The professional golfing body has joined forces with sport-focused firm Elysian Park Ventures to launch strategic fund EP Golf Ventures.

A golf-focused investment fund that will invest in technologies like 3D coaching and mobile golf games, has been created by US-based golfing body PGA of America and venture capital firm Elysian Park Ventures.

EP Golf Ventures has received an undisclosed amount of capital from the firms and is looking to bring in external investors.

“We will be able to identify and invest in the most promising businesses within the golf industry to support both innovation and the growth of the game,” said Seth Waugh, chief executive of PGA of America.

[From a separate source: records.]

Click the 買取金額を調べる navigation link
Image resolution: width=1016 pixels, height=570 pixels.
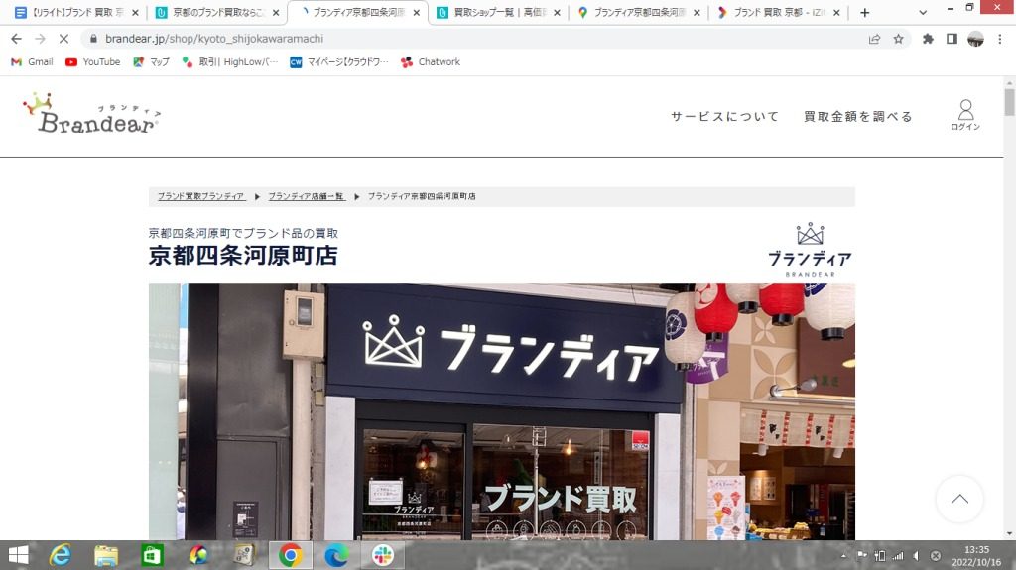point(857,116)
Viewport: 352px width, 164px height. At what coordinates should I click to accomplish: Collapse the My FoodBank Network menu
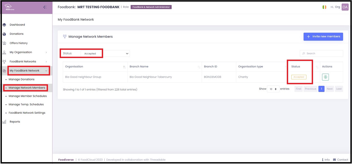tap(46, 71)
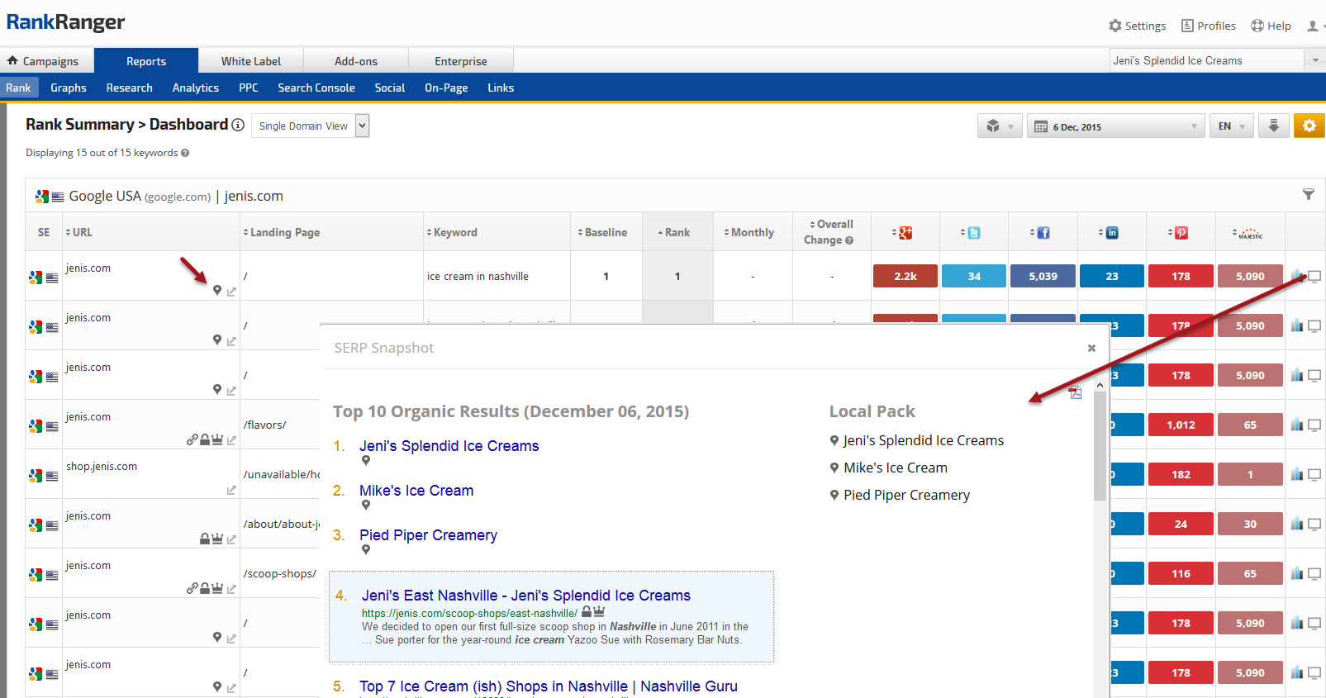
Task: Switch to the White Label tab
Action: [250, 61]
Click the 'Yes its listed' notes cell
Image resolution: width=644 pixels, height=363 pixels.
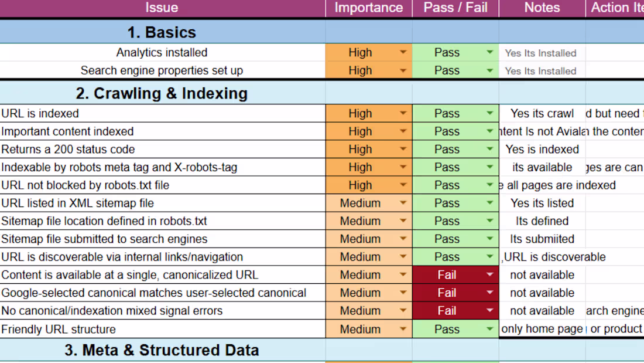pyautogui.click(x=542, y=203)
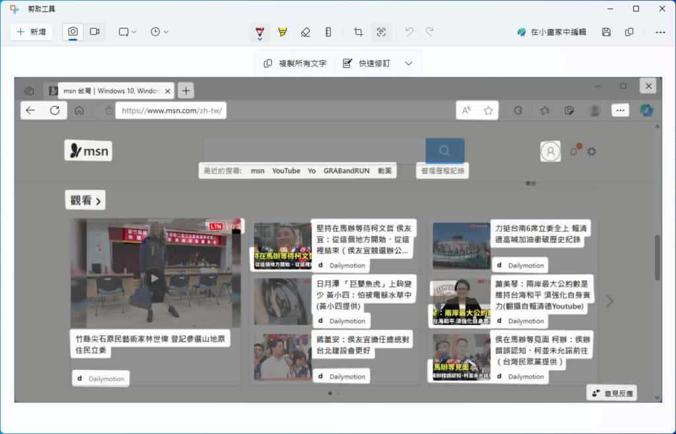This screenshot has height=434, width=676.
Task: Click 複製所有文字 to copy all text
Action: coord(295,63)

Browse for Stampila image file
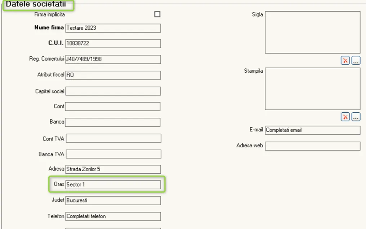356,117
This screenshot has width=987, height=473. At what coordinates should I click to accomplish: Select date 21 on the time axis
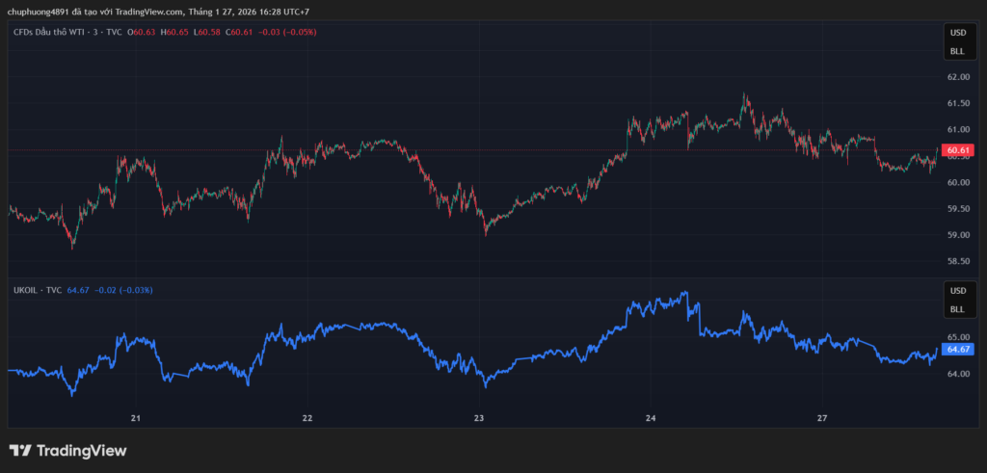tap(136, 418)
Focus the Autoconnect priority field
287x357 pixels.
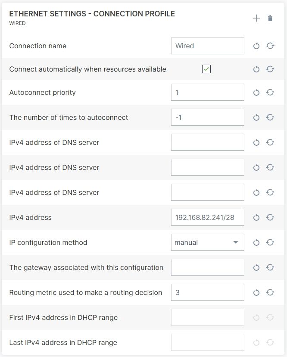pos(208,92)
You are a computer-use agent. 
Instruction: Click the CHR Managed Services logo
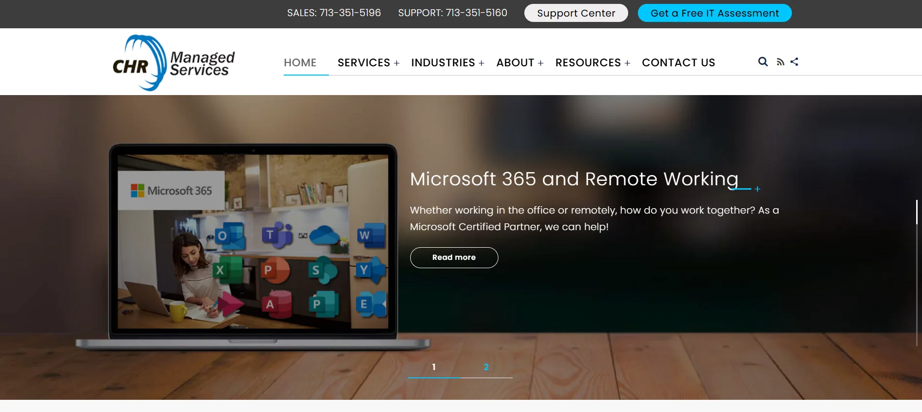click(173, 63)
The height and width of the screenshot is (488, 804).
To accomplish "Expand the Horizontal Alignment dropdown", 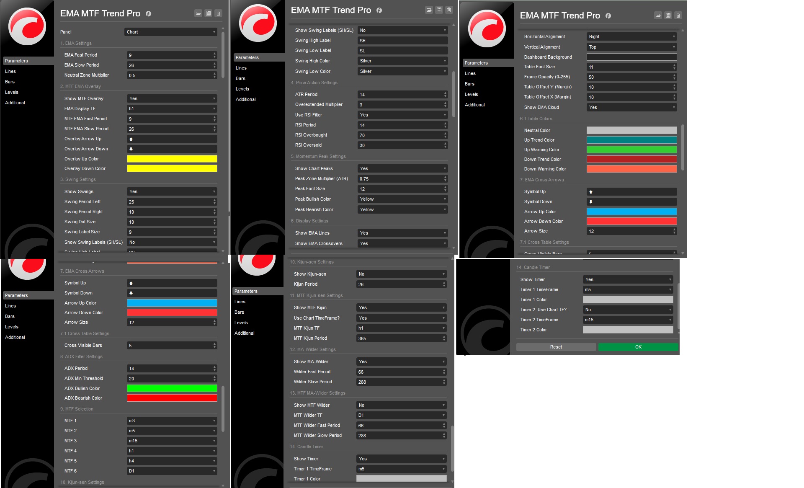I will [x=631, y=36].
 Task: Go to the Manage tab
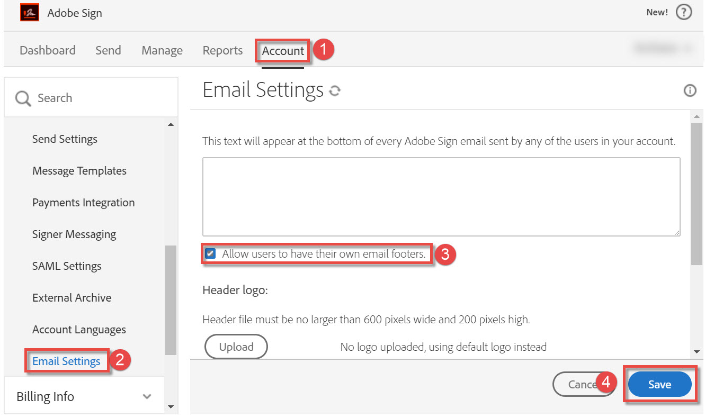pos(162,50)
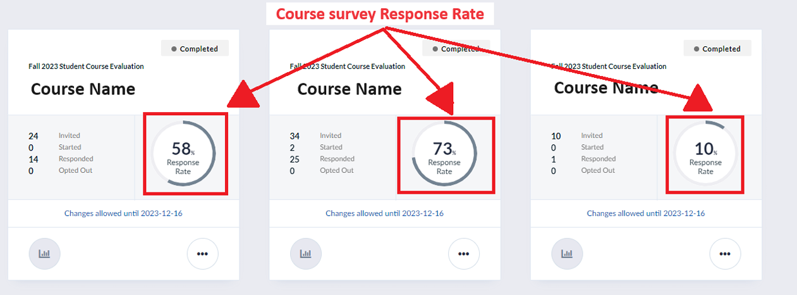Click the 25 Responded count on middle card
This screenshot has height=295, width=797.
(x=294, y=159)
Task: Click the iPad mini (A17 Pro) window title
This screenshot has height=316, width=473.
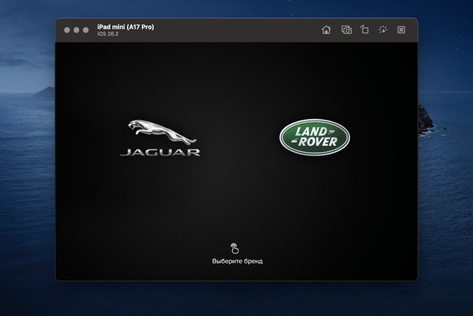Action: click(x=125, y=26)
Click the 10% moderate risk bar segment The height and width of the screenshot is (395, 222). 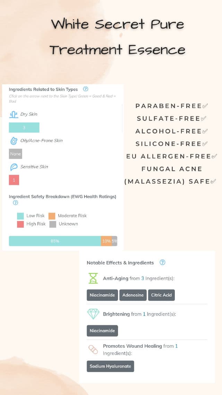[106, 241]
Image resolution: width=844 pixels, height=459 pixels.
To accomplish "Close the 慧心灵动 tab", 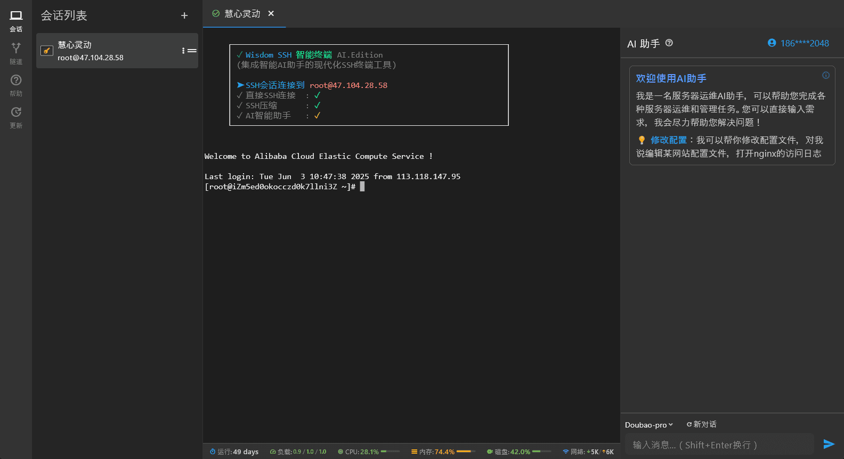I will click(x=271, y=13).
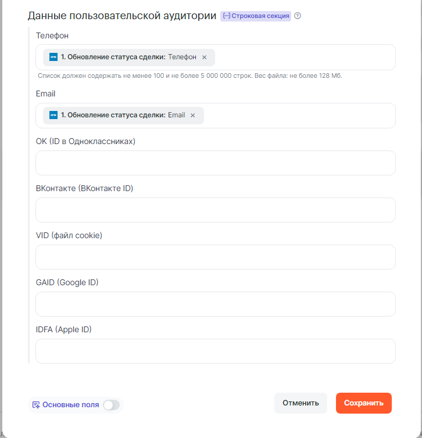
Task: Click the Строковая секция badge
Action: coord(256,16)
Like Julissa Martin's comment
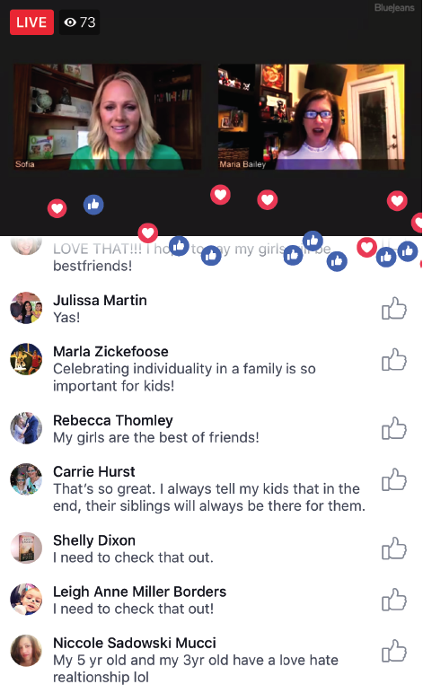 pyautogui.click(x=394, y=308)
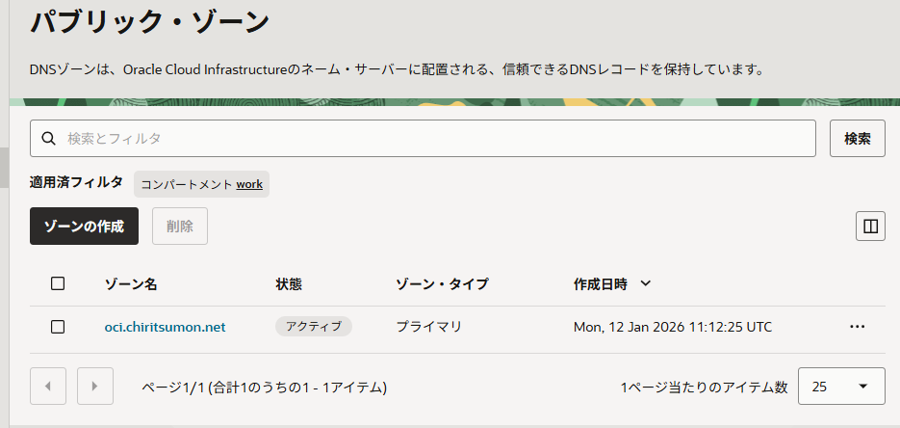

The first two investments announced by EP Golf Ventures are in US-based companies Sportsbox AI, the creator of an intelligent 3D coaching app, and Dryvebox, which has developed a mobile golf simulator, both co-founded by former professional golfers.

However, the fund will look at a range of areas from athlete health, coaching and training to hospitality, agriculture, performance science, retail and facility management.

The vehicle is not the first to be formed by a sporting organisation. The 32 teams in the National Football League  committed $1m each to form 32 Equity in 2013, later adding another $64m. However, its investment rate was low and its last deal came in November 2021.

Elysian Park Ventures, which represents the ownership group of baseball franchise the Los Angeles Dodgers, has a track record in sports-related investments. It has built a portfolio of more than 50 companies across areas like mobile ticketing (SeatGeek), wearable health trackers (Ōura) and sports media (Religion of Sports).

“Elysian Park Ventures has an impressive portfolio of businesses and entities operating within the sports industry, and we are thrilled to partner with them on this venture,” said Waugh.

PGA of America represents professional US golfers and promotes the game in addition to hosting some tournaments, such as the PGA Championship and Women’s PGA Championship. It operates separately to the main PGA Tour, which it spun off in 1968.

Dustin Johnson (OxeFit) and Justin Rose (Mustard) are among the golf pros to have dipped into angel investing while Rory Mcllroy runs his own VC vehicle, Symphony Ventures. Tiger Woods was famously a limited partner in Ron Conway’s Angel Investors fund, which backed Google at series A stage in 1999.